Would you retype exactly the lines from the one holding "Viewport: 1568px width, 491px height." through the last line of the listing, and only those, without pictures?

───── Records for processing ─────

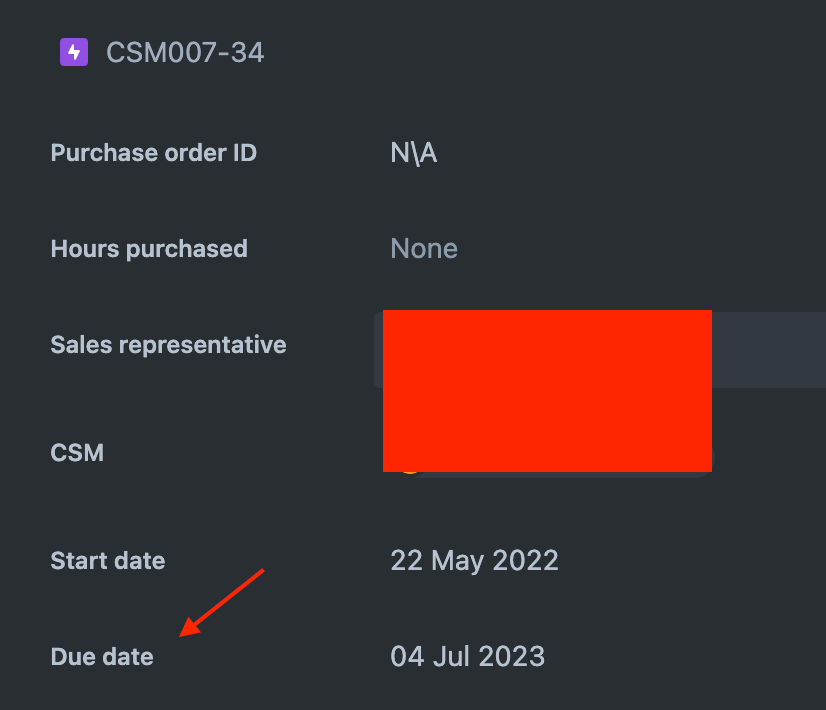826x710 pixels.
Task: Select the Due date field label
Action: (101, 656)
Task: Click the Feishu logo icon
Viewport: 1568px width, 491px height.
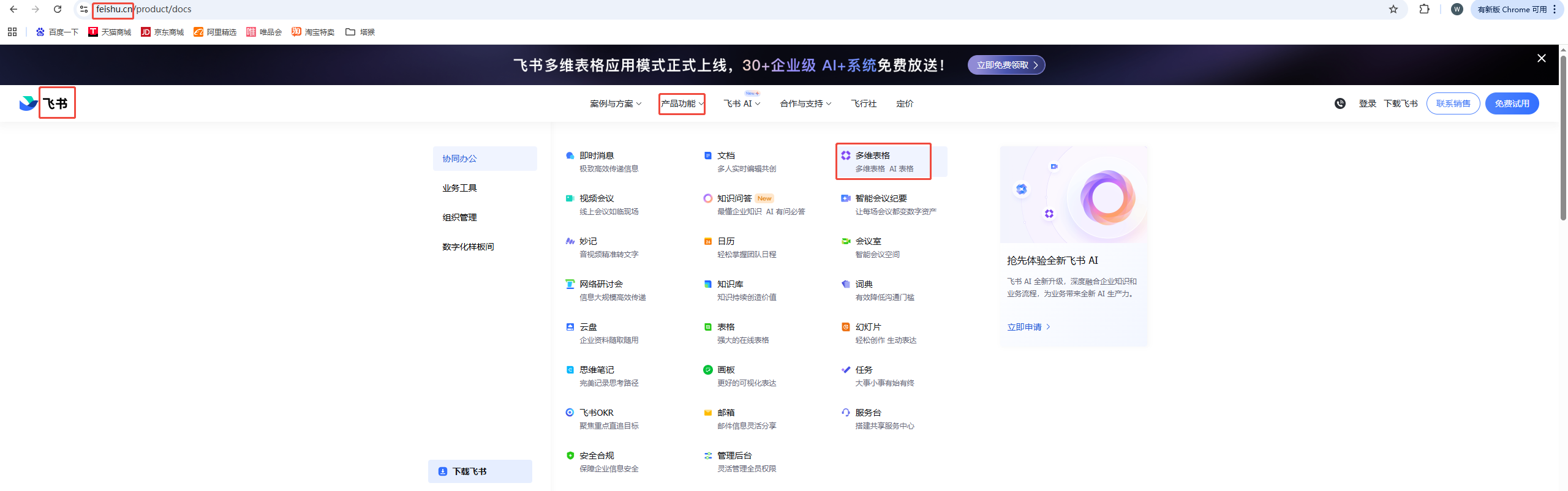Action: [x=28, y=103]
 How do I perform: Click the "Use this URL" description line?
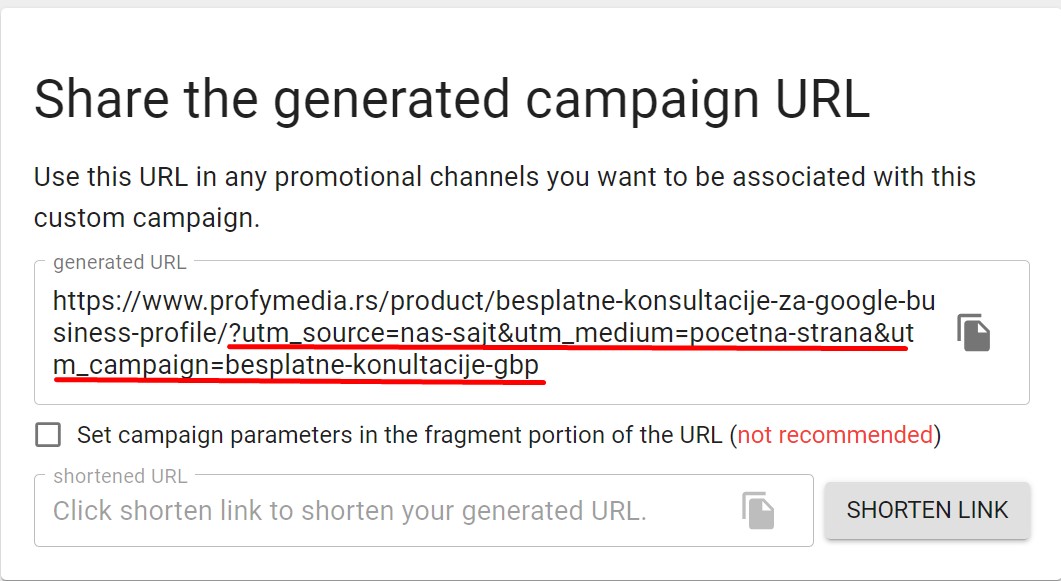click(504, 178)
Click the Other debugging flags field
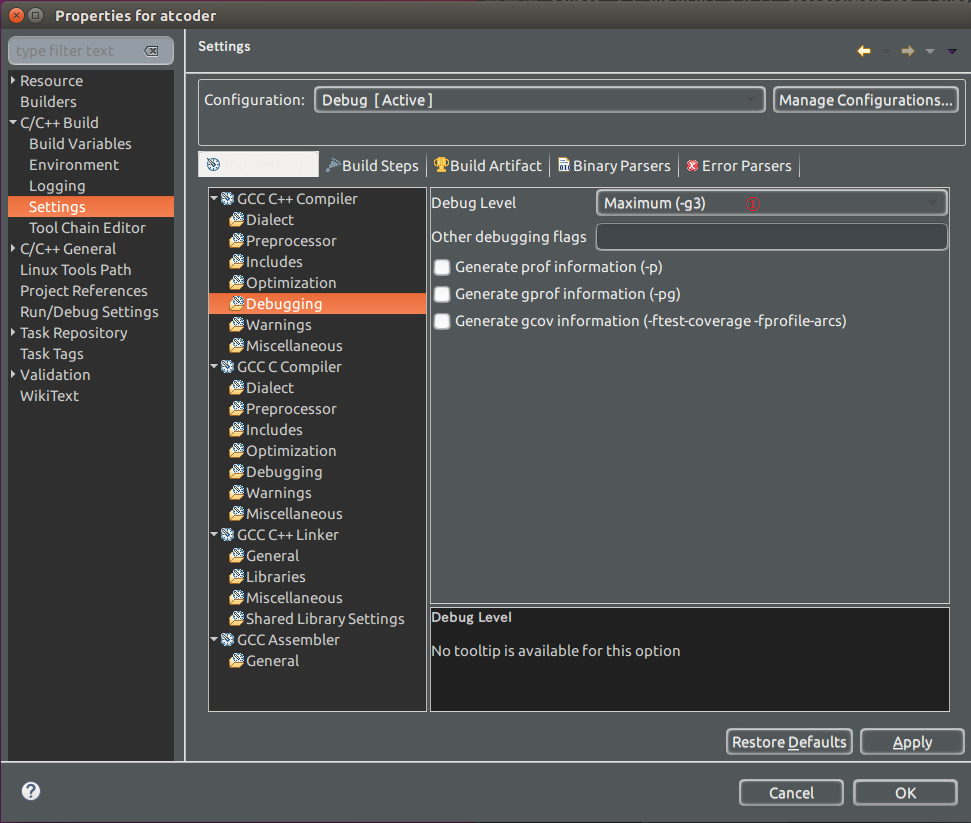The width and height of the screenshot is (971, 823). click(x=770, y=237)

─────

*Response to the exercise*:
Viewport: 1568px width, 491px height.
Action: [x=28, y=103]
 How do I perform: Click the "Use this URL" description line?
click(504, 178)
Click the Other debugging flags field
The width and height of the screenshot is (971, 823). click(x=770, y=237)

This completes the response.